Mendidik Dan Atau Mengajar: Merdeka Belajarnya Ki Hajar Dewantara dan Nadiem Makariem
Masih dalam suasana hari pendidikan nasional yang diperingati tiap tanggal 2 Mei, kita melihat “berjibun” masalah yang mengitari dunia pendidikan.
Jadi wajar, sekarang yang harus dilakukan adalah Revolusi Akhlak.
Siswa harus diarahkan pada ketercapaian optimalisasi literasi softskills.
Di sinilah berlaku istilah pembenahan kualitas moral dan etika.

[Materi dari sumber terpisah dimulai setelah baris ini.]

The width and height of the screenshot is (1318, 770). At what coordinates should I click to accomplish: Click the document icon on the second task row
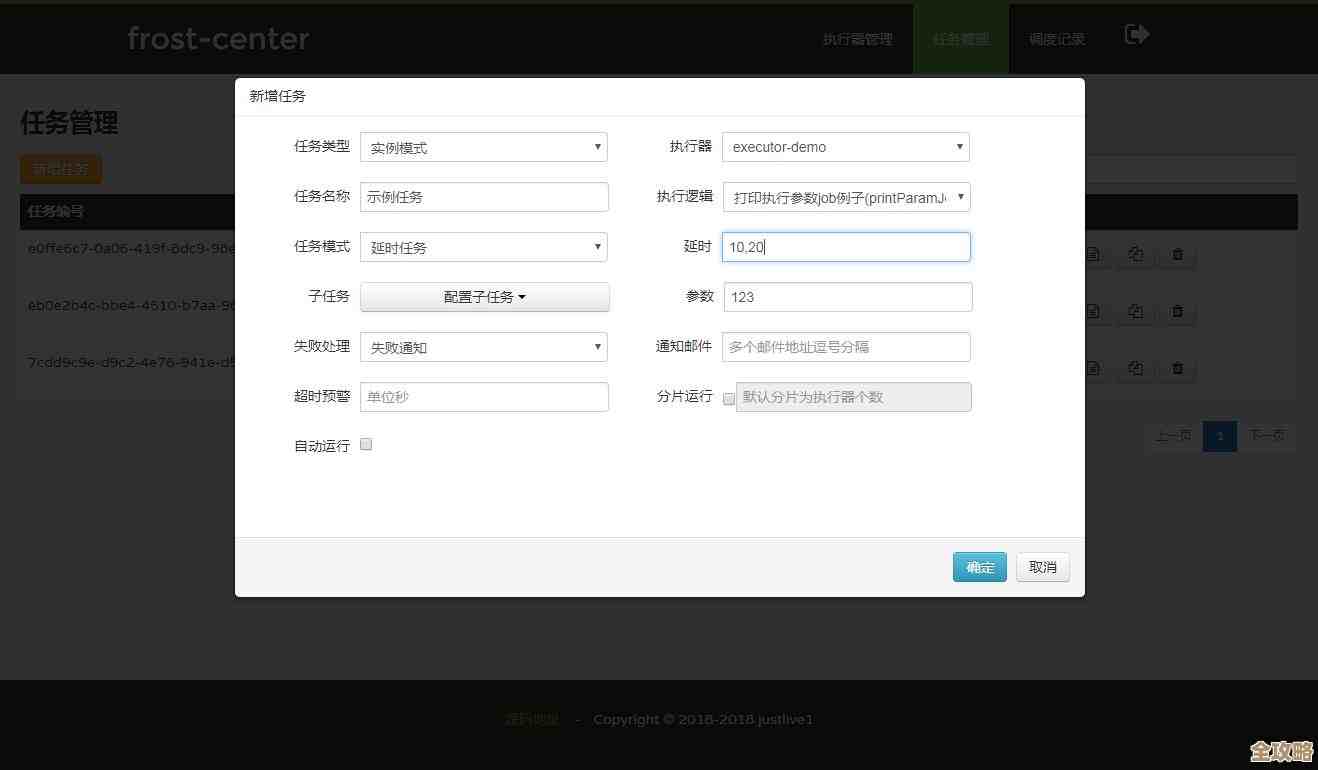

Fenomena yang terlihat saat ini cukup mencemaskan, keterpurukan dan pelanggaran prilaku dalam di lingkungan keluarga dan masyarakat adalah cermin dari mundurnya orientasi kemuliaan tujuan pendidikan yang dicanangkan sejak dahulu.
Kesalahan dapat saja bermula dari sistem yang berlaku secara luas sehingga capaian akhir dari pendidikan kita mengecewakan secara menyeluruh.
Peran guru sangatlah penting.
Sekolah dan guru harus mendidik karakter, khususnya melalui pengajaran yang dapat mengembangkan rasa hormat dan tanggung jawab.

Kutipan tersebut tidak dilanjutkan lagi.